### DESCRIPTION OF THE TASK
Pull every line with the word "Select" out of the entries below.

### EXTRACTED INFORMATION

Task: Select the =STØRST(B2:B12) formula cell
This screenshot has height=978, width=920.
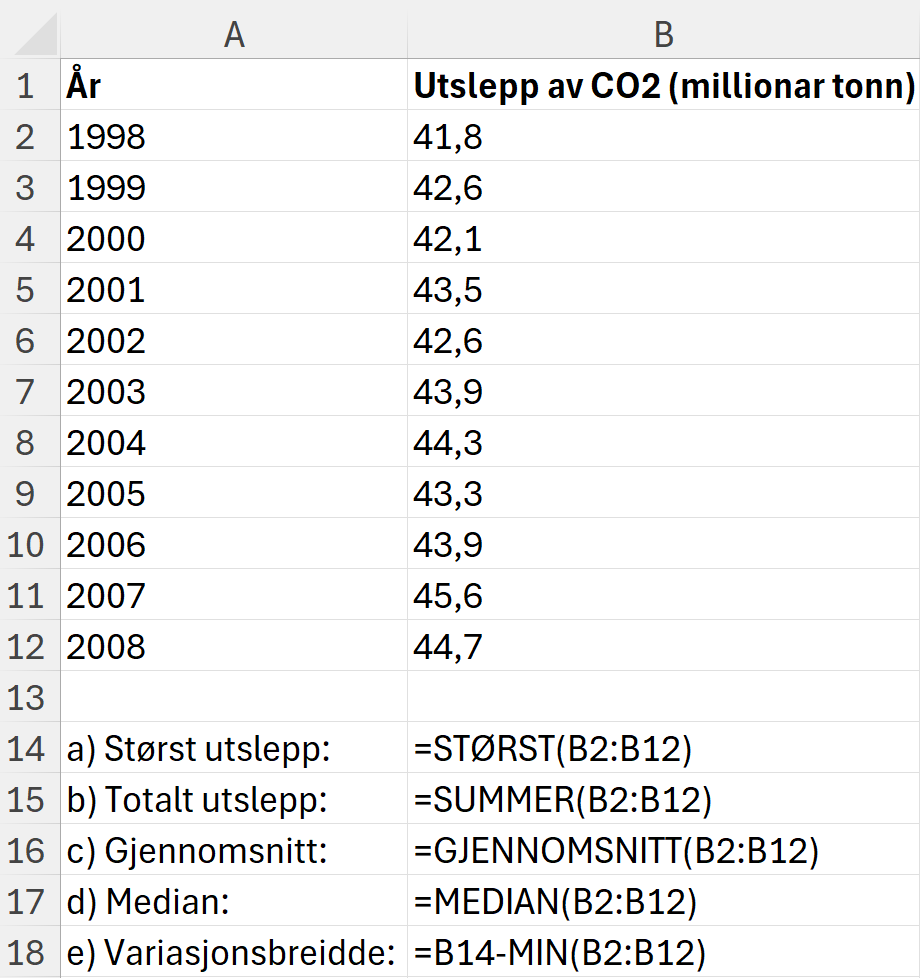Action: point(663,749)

==

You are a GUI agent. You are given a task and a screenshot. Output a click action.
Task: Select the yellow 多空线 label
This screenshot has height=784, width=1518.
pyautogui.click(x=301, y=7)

### TASK ANSWER
Task: Select the =STØRST(B2:B12) formula cell
Task: Select the yellow 多空线 label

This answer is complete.